> Supplied records
------------------------------------

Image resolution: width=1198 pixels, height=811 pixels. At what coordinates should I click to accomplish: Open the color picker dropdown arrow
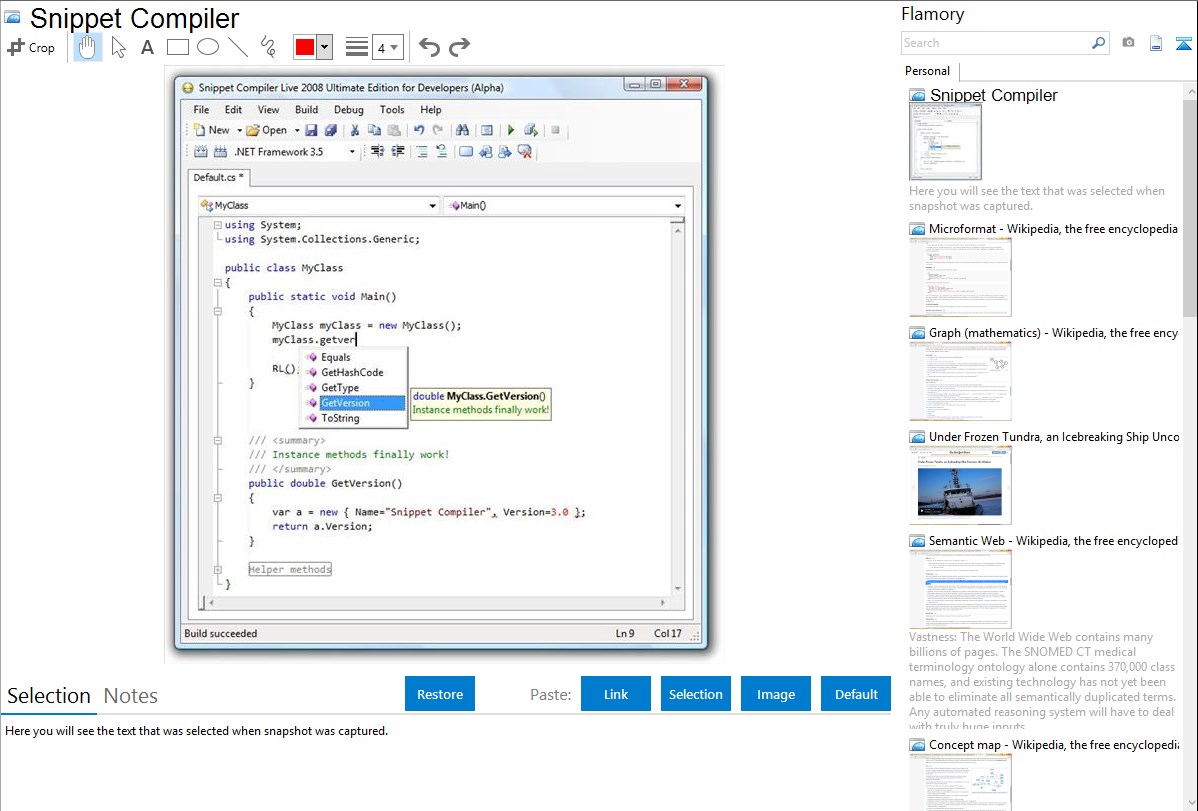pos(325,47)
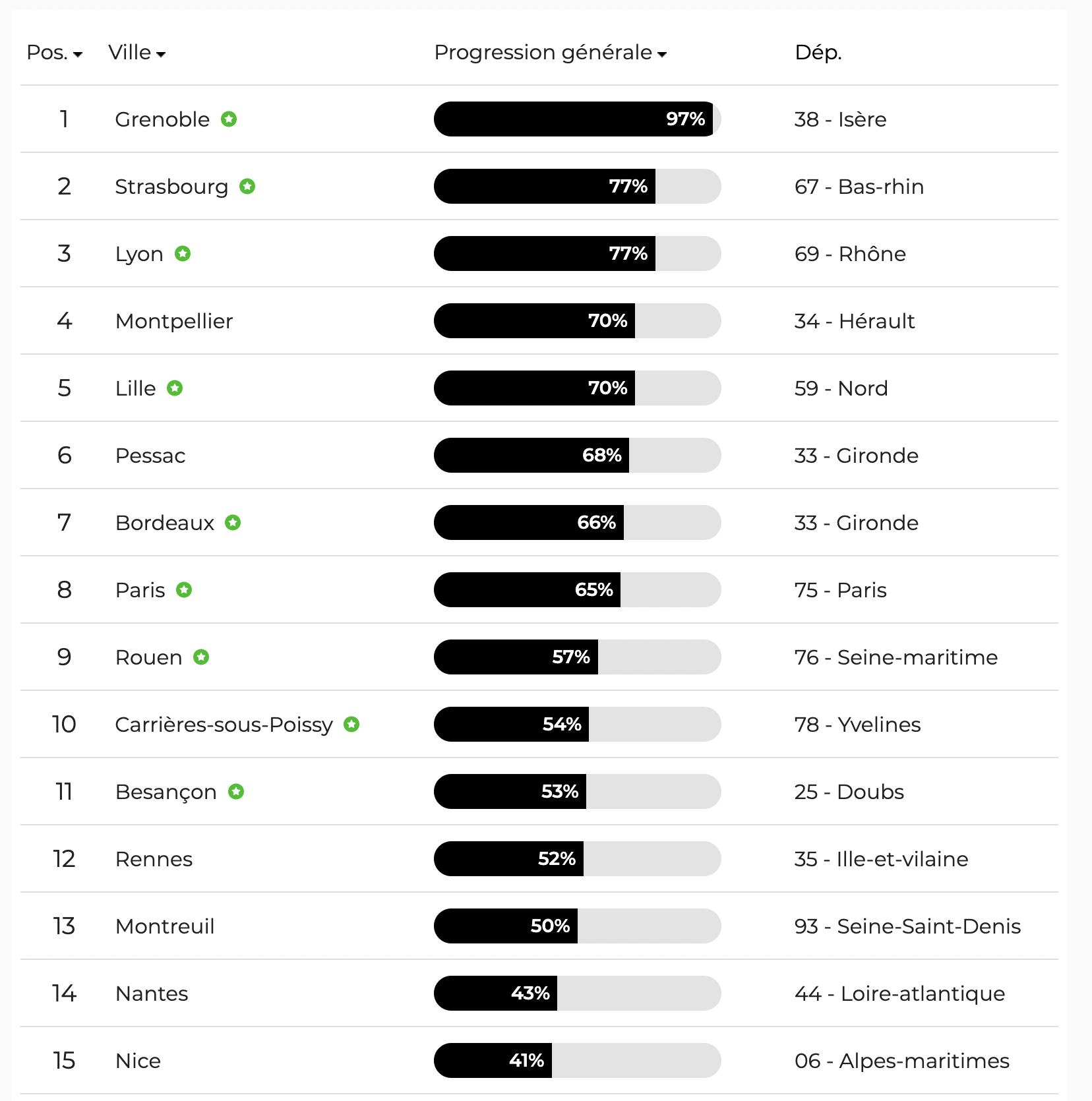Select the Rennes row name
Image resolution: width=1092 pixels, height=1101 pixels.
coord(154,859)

------------------------------------

> Exercise details
Write out the records above word for word, leaving out the pictures.

> Full answer
Image resolution: width=1198 pixels, height=811 pixels. At what coordinates should I click to accomplish: Open the color picker dropdown arrow
pos(325,47)
Select the Rennes row name
Image resolution: width=1092 pixels, height=1101 pixels.
coord(154,859)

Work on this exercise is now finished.